The following units were posted here:-

- No. 11 School of Technical Training from 15 June 1940 to 30 September 1945.
- School of Torpedo Maintenance from 1942 to 1946.
- No. 7 Mobile Parachute Servicing Unit from 17 April 1944 to February 1945.
- HQ, No. 24 Group from September 1944 to December 1944.
- No. 1 Air Crew Officers School from 1 November 1944 until 1 May 1946.
- No. 2 School of Administration and Accounting Training from 1944 to May 1948.
- No. 6 School of Recruit Training from 1950 to 1952
- No. 533 Squadron RAF Regiment from 1 July 1952 to ?

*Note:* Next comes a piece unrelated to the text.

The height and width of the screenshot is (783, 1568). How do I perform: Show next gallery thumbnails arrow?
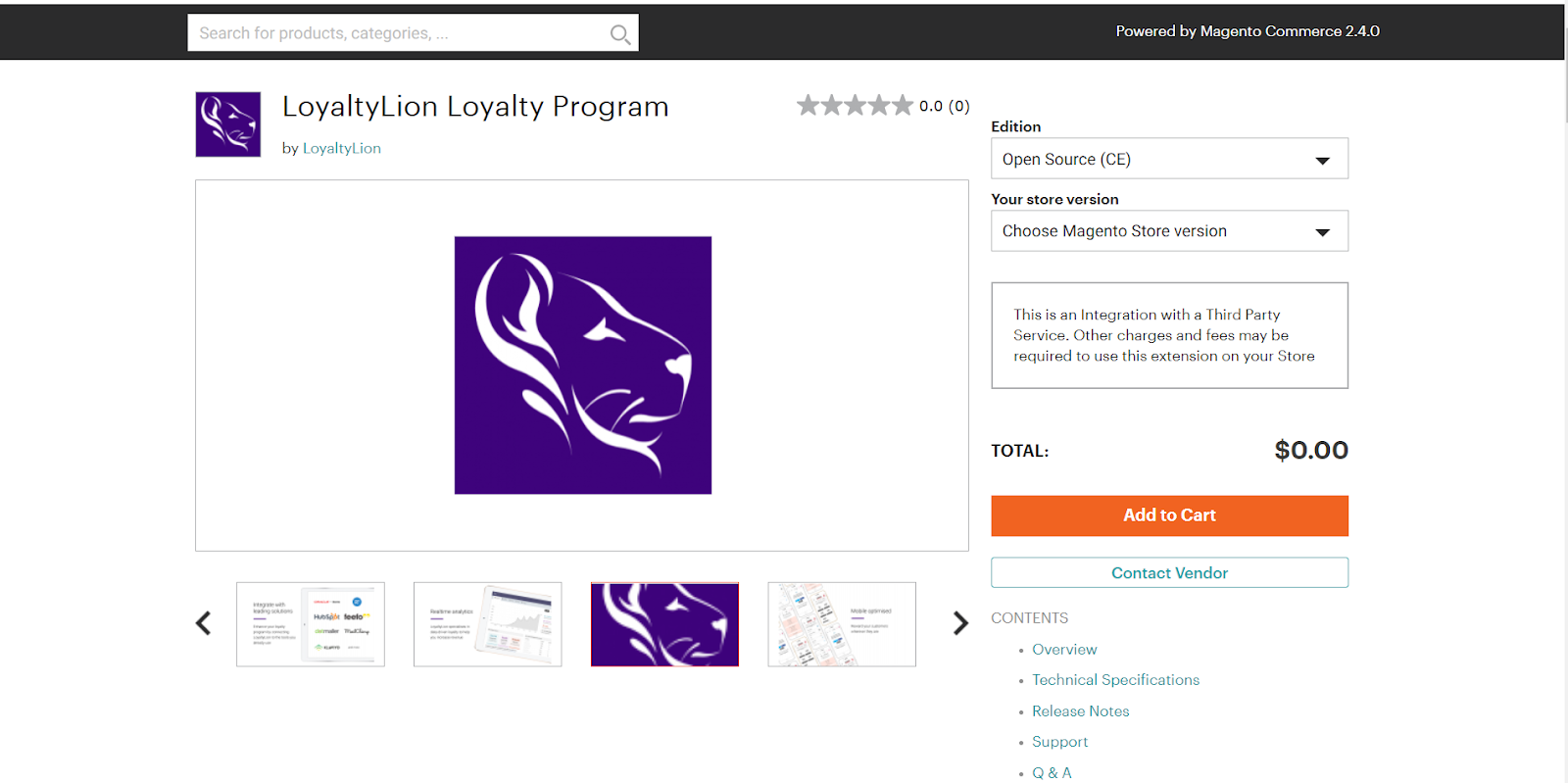[x=960, y=623]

- Administrative Apprentice Training School from 1953 to 1959, 1962-63
- RAF School of Catering from September 1958 - ?
- No. 3 School of Technical Training from April 1959 until 17 May 1974.
- School of Basic Training for WRAF from 25 March 1974 to August 1982.
- Youth Training Squadron from September 1983 to 1994.

==Closure ==
On 23 April 1994 the station closed. The site was obtained by the British Army to redevelop for the Special Air Service headquarters base with the SAS subsequently moving there from Hereford in 1999. In 2000 the base was designated as Stirling Lines.